After balancing the dataset, we obtain a subset with 75.462 reviews containing spoilers and the same number of reviews without spoilers. In this case, there is no majority class, so we could use 0.5 accuracy as baseline

## Preprocessing

We follow the following process for preprocessing:
1. **Lowercase:** We convert the text to lowercase to avoid repetition of words
2. **Remove html tags, email addresses and urls**
3. **Remove punctuation symbols**
4. **POS Tagging:** Necessary for Lemmatization, since it takes the category of the word as a parameters, otherwise the lemmatizer function considers the word as a noun.
5. **Lemmatization:** Receives the type of word as a parameter (obtained after POS tagging). We also tried to apply stemming (both Lancaster and Porter). But it returned worse results.
6. **Stop Words Removal:** We didn't apply this before because we needed the stopwords to apply POS tagging correctly

While exploring the dataset, we also found some words in foreign languages, such as japanese, korean, chinese and russian.

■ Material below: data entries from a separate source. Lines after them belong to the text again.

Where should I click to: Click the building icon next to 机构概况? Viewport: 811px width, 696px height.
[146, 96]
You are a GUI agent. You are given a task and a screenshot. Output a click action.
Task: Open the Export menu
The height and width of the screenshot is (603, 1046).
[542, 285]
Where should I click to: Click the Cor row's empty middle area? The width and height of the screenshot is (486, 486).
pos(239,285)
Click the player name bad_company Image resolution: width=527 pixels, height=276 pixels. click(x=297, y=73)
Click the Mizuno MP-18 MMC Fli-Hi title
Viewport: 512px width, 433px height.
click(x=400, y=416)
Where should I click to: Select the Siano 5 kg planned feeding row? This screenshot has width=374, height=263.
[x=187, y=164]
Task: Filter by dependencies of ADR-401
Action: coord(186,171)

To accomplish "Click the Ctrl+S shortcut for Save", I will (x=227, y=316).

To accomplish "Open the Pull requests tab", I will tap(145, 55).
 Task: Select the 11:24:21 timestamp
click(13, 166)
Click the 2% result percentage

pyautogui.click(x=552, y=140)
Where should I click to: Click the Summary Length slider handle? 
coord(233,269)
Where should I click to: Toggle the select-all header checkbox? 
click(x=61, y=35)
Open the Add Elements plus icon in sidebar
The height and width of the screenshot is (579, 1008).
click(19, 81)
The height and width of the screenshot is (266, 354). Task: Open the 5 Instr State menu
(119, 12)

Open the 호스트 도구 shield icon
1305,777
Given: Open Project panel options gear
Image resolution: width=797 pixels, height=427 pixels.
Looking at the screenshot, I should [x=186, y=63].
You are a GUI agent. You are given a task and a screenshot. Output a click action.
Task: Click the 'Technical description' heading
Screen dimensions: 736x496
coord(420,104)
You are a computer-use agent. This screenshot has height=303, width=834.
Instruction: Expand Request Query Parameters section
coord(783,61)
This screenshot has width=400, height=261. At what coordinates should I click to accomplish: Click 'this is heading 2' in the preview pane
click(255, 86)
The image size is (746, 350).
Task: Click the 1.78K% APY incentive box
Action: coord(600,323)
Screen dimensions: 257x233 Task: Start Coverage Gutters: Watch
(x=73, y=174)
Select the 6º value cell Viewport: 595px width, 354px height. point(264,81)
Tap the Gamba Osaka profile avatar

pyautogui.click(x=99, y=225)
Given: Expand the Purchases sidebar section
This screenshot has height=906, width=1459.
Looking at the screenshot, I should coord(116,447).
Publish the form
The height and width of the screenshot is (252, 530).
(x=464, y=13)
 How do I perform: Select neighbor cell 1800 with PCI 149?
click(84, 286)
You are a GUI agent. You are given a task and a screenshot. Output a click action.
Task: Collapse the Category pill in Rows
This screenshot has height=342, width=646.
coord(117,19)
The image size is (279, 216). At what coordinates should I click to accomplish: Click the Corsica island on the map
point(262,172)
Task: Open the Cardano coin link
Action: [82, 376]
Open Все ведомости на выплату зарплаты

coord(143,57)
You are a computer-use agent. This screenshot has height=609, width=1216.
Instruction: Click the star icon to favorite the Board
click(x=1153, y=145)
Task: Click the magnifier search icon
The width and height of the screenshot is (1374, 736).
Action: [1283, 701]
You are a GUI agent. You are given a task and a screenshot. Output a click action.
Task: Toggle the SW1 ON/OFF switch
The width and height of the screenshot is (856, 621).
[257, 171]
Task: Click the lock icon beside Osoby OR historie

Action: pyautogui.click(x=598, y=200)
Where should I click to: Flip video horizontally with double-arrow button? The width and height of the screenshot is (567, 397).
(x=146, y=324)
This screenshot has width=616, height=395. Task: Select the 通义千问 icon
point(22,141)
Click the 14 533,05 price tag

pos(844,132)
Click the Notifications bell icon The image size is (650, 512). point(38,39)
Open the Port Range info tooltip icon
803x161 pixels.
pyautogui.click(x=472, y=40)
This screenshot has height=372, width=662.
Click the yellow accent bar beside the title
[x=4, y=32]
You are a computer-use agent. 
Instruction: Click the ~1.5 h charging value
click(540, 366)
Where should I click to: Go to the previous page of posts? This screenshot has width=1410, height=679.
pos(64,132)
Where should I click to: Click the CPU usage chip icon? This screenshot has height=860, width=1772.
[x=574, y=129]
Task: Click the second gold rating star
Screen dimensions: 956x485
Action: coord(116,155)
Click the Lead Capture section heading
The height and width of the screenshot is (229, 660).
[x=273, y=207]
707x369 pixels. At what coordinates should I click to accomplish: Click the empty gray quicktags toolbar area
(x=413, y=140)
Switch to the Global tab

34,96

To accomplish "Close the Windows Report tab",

Nevertheless, there were only 30 japanese words in total, and less than 10 of the other types, so we could consider these words as noise. In each method, this will be solved in a different way (applying methods such as min_df filtering).

In [0]:
# We create a map that takes the outputs of pos-tagging and convert them into the inputs of lemmatization
# We use name as the default value
pos_map = {
'CC': 'n','CD': 'n', 'DT': 'n','EX': 'n', 'FW': 'n','IN': 'n', 'JJ': 'a','JJR': 'a', 'JJS': 'a','LS': 'n', 'MD': 'v','NN': 'n',
'NNS': 'n','NNP': 'n', 'NNPS': 'n','PDT': 'n', 'POS': 'n','PRP': 'n', 'PRP$': 'r','RB': 'r', 'RBR': 'r','RBS': 'r', 'RP': 'n','TO': 'n',
'UH': 'n','VB': 'v', 'VBD': 'v','VBG': 'v', 'VBN': 'v','VBP': 'v', 'VBZ': 'v','WDT': 'n', 'WP': 'n','WP$': 'n', 'WRB': 'r'
}

In [0]:
# Importing stop words
import nltk
from nltk.corpus import stopwords
from nltk.tokenize import word_tokenize

stop_words = set(stopwords.words('english'))
len(stop_words)
stop_words

In [0]:
from nltk.stem import WordNetLemmatizer

example_sent = "<HTML>This <p>is.a</p> ! jua@email.com sentences, showing off the <br> stop words filtration. http://www.youtube.com"
# example_sent = "Hi, it's me"
# Since all the stopwords are in lower case, we have to convert the string to lowercase first
example_sent = example_sent.lower()

# This was a simple tokenizer that kept the punctuation symbols
# word_tokens = word_tokenize(example_sent)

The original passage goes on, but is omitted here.